Por isso mesmo, um detalhe me chamou muito a atenção em Vox: Christina construiu seus personagens à nossa própria imagem. Podíamos ser nós vivendo tudo isso. Que pesadelo! Ali não tem o bem e o mal. Quer dizer, dependendo do ponto de vista de cada pessoa e de suas próprias convicções e ideais, até tem. Viram? Essa dualidade, essa ambiguidade do ser humano é um tapa na cara que recebemos da autora, que só falta sacudir o livro na frente dos nossos olhos para nos alertar: estão vendo como é fácil? Como uma fala, uma fraqueza, uma postura bem difundida pode nos levar ao verdadeiro caos e terror? Como a intolerância e ignorância são capazes de nos mergulhar numa cegueira coletiva e ameaçadora?

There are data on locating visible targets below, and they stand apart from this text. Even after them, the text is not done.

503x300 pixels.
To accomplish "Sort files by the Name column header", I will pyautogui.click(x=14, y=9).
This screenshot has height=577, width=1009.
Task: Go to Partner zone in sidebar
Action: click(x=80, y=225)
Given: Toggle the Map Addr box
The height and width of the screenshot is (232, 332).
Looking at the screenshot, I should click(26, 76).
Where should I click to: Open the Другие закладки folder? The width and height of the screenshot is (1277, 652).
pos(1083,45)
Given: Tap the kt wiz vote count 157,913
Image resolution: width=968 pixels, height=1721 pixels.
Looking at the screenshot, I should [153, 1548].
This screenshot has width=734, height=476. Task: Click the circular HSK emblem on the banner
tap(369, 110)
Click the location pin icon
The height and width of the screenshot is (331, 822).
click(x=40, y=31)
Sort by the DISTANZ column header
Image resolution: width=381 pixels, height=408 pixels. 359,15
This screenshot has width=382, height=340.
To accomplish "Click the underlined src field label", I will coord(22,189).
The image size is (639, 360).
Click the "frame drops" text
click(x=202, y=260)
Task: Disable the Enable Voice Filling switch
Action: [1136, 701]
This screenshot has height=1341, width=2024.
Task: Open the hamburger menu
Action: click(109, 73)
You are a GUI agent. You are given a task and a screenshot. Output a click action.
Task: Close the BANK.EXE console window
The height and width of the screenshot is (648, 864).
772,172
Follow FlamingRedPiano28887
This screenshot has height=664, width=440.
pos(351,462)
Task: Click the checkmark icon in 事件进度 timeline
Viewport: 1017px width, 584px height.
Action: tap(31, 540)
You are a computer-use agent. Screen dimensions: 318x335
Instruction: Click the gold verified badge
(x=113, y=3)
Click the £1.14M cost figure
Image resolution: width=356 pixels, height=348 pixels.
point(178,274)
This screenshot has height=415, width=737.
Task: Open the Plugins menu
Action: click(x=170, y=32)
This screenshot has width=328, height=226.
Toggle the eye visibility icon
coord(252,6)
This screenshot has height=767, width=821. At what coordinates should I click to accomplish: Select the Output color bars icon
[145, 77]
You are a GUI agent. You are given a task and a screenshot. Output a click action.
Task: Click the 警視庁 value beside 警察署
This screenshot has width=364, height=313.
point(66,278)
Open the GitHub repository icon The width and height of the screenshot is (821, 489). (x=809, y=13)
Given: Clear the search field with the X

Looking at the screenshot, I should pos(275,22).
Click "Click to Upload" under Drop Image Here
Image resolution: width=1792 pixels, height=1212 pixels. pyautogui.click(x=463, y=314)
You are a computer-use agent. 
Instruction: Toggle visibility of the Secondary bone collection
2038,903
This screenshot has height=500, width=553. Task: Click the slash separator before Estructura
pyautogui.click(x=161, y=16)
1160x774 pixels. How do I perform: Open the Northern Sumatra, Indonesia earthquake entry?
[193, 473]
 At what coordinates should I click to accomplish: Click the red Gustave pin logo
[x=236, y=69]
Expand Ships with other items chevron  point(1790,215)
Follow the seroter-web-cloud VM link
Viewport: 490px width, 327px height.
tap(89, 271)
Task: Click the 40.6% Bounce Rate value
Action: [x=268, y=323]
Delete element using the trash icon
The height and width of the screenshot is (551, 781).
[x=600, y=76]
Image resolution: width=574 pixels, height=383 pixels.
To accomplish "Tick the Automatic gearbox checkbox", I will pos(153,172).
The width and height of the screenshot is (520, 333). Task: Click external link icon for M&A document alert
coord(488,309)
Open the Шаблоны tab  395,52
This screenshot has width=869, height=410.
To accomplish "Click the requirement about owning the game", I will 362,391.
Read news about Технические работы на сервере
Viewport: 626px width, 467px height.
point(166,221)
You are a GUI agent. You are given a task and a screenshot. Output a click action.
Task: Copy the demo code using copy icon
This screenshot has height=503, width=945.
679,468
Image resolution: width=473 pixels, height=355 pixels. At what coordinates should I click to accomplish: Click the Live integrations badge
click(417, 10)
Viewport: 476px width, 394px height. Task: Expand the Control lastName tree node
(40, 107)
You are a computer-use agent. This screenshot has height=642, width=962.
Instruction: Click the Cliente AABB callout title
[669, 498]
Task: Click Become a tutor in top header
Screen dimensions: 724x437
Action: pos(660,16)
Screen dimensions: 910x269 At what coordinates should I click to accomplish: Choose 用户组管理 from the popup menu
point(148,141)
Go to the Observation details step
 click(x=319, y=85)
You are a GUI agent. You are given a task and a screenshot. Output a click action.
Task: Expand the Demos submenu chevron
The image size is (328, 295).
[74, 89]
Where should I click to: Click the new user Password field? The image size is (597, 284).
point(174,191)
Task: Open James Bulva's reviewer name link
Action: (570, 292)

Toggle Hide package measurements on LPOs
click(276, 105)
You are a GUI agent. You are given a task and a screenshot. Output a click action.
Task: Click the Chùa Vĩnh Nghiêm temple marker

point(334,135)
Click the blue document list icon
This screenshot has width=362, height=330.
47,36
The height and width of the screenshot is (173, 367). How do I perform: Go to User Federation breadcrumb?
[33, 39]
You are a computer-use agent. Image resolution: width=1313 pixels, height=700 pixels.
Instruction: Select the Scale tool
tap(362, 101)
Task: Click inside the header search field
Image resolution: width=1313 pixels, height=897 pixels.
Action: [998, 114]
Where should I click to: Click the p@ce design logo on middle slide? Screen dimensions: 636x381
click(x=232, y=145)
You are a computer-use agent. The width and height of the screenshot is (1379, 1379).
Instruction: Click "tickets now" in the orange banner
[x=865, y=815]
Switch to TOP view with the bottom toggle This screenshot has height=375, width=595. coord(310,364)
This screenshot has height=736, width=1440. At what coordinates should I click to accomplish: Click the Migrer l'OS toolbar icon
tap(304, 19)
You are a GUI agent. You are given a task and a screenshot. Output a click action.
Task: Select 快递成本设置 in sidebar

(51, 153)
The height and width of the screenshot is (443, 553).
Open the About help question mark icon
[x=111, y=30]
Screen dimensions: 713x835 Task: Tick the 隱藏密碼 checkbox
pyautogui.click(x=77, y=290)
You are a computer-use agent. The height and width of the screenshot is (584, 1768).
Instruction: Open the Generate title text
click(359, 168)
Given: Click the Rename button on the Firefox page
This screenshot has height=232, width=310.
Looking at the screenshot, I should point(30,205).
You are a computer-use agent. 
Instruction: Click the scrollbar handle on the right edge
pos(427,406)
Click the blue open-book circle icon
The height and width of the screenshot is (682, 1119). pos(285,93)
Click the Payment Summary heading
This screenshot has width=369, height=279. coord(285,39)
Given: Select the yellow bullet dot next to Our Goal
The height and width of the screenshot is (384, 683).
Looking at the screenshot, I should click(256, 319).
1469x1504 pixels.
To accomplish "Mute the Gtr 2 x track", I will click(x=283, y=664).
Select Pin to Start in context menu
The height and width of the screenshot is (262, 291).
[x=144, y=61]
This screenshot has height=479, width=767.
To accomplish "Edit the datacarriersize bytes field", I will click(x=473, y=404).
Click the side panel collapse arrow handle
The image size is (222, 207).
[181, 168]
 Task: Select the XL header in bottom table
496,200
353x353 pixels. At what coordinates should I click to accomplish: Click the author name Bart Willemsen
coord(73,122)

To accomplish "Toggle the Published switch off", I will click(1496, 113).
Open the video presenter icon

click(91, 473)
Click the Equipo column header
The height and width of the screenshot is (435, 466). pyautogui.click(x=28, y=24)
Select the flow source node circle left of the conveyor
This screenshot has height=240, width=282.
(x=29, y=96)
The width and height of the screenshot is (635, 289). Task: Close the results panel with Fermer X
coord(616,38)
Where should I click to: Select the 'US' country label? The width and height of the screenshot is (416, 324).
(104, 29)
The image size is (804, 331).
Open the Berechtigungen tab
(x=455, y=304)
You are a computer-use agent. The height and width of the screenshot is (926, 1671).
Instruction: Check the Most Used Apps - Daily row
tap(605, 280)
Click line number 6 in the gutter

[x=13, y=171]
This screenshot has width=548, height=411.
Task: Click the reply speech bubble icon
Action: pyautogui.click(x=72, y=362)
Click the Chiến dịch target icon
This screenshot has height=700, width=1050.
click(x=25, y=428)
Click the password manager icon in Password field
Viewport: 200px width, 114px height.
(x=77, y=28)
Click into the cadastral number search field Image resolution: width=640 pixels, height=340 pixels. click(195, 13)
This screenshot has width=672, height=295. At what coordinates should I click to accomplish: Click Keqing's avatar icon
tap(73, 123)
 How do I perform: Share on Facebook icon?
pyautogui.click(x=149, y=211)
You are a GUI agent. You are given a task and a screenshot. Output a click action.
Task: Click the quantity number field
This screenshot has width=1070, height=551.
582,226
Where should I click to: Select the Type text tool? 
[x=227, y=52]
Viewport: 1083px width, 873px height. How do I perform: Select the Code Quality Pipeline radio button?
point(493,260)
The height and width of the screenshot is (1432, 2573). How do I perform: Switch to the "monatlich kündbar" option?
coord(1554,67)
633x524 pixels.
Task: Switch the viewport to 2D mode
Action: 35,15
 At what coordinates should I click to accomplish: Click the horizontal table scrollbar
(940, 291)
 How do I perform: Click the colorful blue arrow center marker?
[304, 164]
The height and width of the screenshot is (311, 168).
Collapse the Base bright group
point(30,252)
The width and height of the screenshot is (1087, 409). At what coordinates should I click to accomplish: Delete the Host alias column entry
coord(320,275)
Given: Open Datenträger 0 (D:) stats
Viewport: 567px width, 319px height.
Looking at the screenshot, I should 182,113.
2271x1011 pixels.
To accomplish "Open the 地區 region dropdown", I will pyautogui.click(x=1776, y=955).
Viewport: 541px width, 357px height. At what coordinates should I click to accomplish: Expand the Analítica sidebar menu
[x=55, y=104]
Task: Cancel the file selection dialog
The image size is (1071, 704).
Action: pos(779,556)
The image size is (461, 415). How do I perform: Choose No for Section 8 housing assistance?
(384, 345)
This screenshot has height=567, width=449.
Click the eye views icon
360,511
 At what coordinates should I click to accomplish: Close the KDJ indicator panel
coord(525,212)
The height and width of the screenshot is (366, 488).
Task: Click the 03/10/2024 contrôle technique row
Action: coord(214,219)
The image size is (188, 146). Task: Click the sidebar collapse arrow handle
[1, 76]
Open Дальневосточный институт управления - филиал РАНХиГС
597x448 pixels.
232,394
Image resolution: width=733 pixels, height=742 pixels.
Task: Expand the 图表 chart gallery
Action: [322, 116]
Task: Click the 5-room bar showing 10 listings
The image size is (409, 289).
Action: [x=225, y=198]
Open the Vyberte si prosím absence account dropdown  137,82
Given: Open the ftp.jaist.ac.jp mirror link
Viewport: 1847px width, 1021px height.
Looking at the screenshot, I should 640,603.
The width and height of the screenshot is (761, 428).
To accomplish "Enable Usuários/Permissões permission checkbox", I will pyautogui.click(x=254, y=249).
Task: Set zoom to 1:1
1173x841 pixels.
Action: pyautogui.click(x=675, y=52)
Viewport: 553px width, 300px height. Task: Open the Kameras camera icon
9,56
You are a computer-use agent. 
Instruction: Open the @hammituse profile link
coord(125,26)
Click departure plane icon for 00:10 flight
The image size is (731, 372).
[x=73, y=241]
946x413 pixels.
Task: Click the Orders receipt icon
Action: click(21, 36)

A ideia do livro é genial. E a forma como Christina conduziu toda a trama, através da Dra. Jean McClellan, me deixou completamente hipnotizada. Ao mesmo tempo que eu queria ver até onde iria tudo aquilo, foi uma leitura que me deixou apavorada. De verdade. Mas também é uma leitura que nos dá força e estímulo para, cada vez mais, levantarmos a nossa voz. Para que sejamos ouvidas. Talvez eu tenha sentido falta de uma conclusão melhor desenvolvida, pois achei que, no final, ficou tudo meio rápido demais. Mas pode ter sido a minha gana de ter mais tempo com Jean, Jackie, Sharon, Lin, Lorenzo, Patrick e tantos outros personagens marcantes que cumpriram muito bem a sua função: unir suas vozes às nossas para, juntos, fazermos um coro ensurdecedor que nunca poderá ser calado. Não deixaremos.